Dans le livre, la religion est plus présente, mais je voulais plutôt la décrire comme un décor. C’est la foi du personnage, c’est son intimité et cela ne nous regarde pas. C’est pour cette raison que pour les scènes où elle prie, on rentre directement dans l’action, on est loin, on est pudique. D’ailleurs, le film ne montre pas le reste de sa famille en train de prier, on ne sait pas.
Comment vouliez-vous traiter les scènes de sexualité qui sont à la fois très frontales et très pudiques car vous coupez assez vite ?
J’avais envie de sensualité et de montrer la sexualité car cela fait partie de la vie, mais je ne voulais pas de déjà-vu, de scènes de sexe simulées.

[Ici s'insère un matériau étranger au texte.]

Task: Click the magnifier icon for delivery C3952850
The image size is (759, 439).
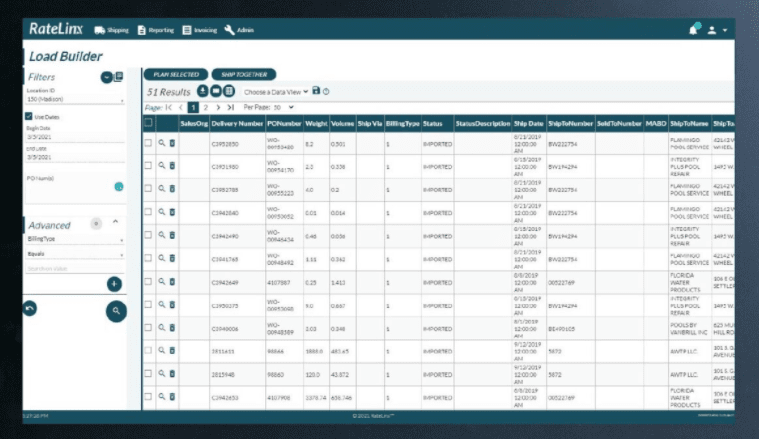Action: coord(160,143)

J’ai essayé de trouver quelque chose de nouveau et j’ai donc filmé une scène de sexe parlé qui n’existe pas dans le livre et dont les dialogues ont été inspirées par mon enquête sur la sexualité féminine. J’avais envie qu’on oublie les caméras et que les choses soient dites.

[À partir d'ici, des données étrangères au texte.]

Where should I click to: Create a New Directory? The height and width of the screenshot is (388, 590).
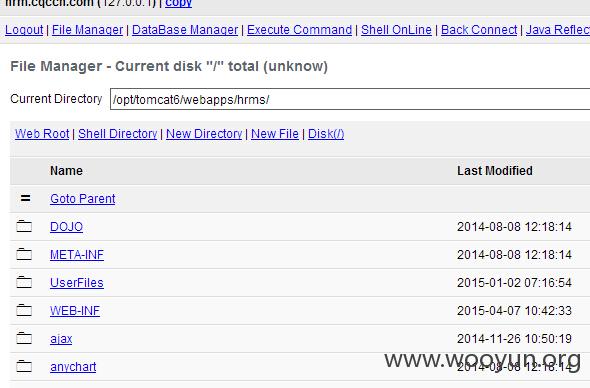(204, 134)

Les gros plans sont un moteur très puissant dans votre mise en scène.
Comme dans mes films précédents, j’aime être proche des personnages, voir les visages, les défauts des peaux. J’avais aussi envie qu’on soit comme dans la tête du personnage. Même s’il y a des plans larges dans le film, ce n’est pas ce que je préfère. Dans le cinéma français, on n’a pas trop l’habitude, il n’y a pas beaucoup de gros plans. Avec mon chef-opérateur, nous avons cherché de objectifs le plus près possible de visages, pour être vraiment dans l’émotion du personnage.
Nadia Melliti est une véritable révélation. Comment l’avez-vous trouvée ?
Nous avons fait un gros casting sauvage qui duré presque un an. Dès l’écriture, je savais que ce serait compliqué de trouver la personne qui allait incarner ce personnage. Nadia a été découverte dans la rue et j’ai d’abord vu une photo d’elle. J’ai été frappée par son regard. Et après les étapes de l’interview et des essais en improvisation, dès je l’ai rencontrée, j’ai su que c’était elle. Elle a apporté également un côté sportif au personnage et d’ailleurs, quand j’ai vu ses vidéos de foot, car elle a été professionnelle, même si je n’y connais rien, je trouvais ça beau.